To assess the performance of the gwLR, firstly, we will convert the SDF object in as data frame by using the code chunk below

gwr.fixed <- as.data.frame(gwlr.fixed$SDF)

Next, we will label yhat values greater or equal to 0.5 into 1 and else 0. The result of the logic comparison operation will be saved into a field called most.

gwr.fixed <- gwr.fixed %>%
  mutate(most = ifelse(gwr.fixed$yhat >= 0.5, T, F))
gwr.fixed$y <- as.factor(gwr.fixed$y)
gwr.fixed$most <- as.factor(gwr.fixed$most)
CM <- confusionMatrix(data = gwr.fixed$most, reference = gwr.fixed$y)
CM
Confusion Matrix and Statistics

          Reference
Prediction FALSE TRUE
     FALSE  1833  268
     TRUE    281 2374
                                          
               Accuracy : 0.8846          
                 95% CI : (0.8751, 0.8935)
    No Information Rate : 0.5555          
    P-Value [Acc > NIR] : <2e-16          
                                          
                  Kappa : 0.7661          
                                          
 Mcnemar's Test P-Value : 0.6085          
                                          
            Sensitivity : 0.8671          
            Specificity : 0.8986          
         Pos Pred Value : 0.8724          
         Neg Pred Value : 0.8942          
             Prevalence : 0.4445          
         Detection Rate : 0.3854          
   Detection Prevalence : 0.4418          
      Balanced Accuracy : 0.8828          
                                          
       'Positive' Class : FALSE           
                                          

The code chunk below filters out the following columns from our sf data frame for binding with gwr.fixed.

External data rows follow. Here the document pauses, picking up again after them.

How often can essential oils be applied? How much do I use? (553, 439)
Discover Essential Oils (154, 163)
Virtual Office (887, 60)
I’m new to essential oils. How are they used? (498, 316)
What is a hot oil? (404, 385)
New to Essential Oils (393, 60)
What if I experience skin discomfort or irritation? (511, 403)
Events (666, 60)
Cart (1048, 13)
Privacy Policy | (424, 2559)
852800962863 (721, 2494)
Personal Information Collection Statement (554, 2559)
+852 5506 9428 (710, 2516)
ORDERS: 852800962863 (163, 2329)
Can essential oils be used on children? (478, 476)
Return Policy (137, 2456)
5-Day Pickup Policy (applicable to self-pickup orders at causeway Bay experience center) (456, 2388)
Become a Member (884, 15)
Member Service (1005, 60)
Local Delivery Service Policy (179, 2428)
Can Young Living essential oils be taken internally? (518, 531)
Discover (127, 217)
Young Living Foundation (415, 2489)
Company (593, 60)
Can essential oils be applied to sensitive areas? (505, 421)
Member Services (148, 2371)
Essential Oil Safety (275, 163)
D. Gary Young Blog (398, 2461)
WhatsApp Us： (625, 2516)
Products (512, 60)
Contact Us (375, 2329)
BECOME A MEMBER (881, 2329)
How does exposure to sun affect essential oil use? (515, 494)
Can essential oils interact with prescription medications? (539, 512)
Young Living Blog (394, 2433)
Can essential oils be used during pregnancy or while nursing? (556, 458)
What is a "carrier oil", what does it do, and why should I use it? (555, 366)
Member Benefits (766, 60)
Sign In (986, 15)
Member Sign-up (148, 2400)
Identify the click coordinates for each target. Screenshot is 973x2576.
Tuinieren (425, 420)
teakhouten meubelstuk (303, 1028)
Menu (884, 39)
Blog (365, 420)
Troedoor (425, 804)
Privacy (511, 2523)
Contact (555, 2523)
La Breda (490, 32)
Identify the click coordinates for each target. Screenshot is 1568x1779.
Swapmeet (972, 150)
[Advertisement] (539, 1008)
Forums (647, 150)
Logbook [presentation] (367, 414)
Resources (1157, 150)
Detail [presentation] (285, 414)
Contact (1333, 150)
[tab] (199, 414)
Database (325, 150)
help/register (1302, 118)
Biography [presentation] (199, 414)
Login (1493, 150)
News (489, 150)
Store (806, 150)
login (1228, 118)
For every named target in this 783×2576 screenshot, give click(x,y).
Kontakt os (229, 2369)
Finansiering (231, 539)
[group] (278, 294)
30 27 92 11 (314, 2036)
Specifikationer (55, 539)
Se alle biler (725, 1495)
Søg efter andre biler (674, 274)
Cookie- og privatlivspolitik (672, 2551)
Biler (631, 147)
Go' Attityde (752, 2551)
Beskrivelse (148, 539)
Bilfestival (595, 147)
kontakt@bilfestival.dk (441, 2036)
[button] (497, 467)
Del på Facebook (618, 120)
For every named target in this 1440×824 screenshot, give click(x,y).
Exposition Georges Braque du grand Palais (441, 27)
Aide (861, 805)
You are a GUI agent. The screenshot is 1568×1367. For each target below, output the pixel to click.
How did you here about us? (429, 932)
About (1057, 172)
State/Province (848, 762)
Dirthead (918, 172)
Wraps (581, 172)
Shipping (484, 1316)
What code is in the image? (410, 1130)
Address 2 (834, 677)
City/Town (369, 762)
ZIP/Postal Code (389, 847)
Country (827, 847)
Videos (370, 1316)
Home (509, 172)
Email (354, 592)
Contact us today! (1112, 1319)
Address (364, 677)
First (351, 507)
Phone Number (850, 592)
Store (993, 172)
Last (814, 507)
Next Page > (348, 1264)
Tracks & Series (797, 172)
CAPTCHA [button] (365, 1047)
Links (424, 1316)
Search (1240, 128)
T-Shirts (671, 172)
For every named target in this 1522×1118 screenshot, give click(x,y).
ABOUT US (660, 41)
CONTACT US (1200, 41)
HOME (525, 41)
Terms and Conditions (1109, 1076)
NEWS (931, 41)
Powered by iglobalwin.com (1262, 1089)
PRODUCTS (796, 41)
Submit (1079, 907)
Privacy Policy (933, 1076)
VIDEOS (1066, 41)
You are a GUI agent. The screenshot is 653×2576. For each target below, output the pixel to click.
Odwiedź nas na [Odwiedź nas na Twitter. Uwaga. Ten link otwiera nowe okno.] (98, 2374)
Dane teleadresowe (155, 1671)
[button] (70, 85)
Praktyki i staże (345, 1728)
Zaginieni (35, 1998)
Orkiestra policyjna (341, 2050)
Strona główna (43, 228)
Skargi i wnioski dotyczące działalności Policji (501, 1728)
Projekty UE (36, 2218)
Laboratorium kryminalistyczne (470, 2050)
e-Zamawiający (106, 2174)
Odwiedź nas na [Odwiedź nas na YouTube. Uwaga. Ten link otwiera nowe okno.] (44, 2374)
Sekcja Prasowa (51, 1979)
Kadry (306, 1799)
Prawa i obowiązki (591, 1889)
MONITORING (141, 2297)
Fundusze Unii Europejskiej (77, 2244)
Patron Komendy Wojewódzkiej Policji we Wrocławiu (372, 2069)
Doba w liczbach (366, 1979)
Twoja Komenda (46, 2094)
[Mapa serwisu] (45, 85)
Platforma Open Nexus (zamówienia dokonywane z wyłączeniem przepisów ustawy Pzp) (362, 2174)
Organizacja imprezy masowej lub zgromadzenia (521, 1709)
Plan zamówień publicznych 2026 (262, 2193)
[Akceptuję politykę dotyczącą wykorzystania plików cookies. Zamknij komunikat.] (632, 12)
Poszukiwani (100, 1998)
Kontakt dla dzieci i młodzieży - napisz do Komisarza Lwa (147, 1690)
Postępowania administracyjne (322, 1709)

Osun_wp_sf_selected <- Osun_wp_sf_clean %>%
  select(c(ADM2_EN, ADM2_PCODE, ADM1_EN, ADM1_PCODE, status))
gwr_sf.fixed <- cbind(Osun_wp_sf_selected, gwr.fixed)

Visualing coefficient estimates

The code chunk below is used to create an interactive point symbol map

tmap_mode("view")
tmap mode set to interactive viewing
prob_T <- tm_shape(Osun) +
  tm_polygons(alpha = 0.1) +
  tm_shape(gwr_sf.fixed) +
  tm_dots(col = "yhat", border.col = "gray60", border.lwd = 1) + tm_view(set.zoom.limits = c(8,14))
prob_T

Now we plot the tiertiary_TV and prob_T side by side.

tertiary_TV <- tm_shape(Osun) + tm_polygons(alpha = 0.1) + tm_shape(gwr_sf.fixed) + tm_dots(col = "distance_to_tertiary_road_TV", border.col = "gray60", border.lwd = 1) + tm_view(set.zoom.limits = c(8,14))

tmap_arrange(tertiary_TV, prob_T)
Variable(s) "distance_to_tertiary_road_TV" contains positive and negative values, so midpoint is set to 0. Set midpoint = NA to show the full spectrum of the color palette.
Variable(s) "distance_to_tertiary_road_TV" contains positive and negative values, so midpoint is set to 0. Set midpoint = NA to show the full spectrum of the color palette.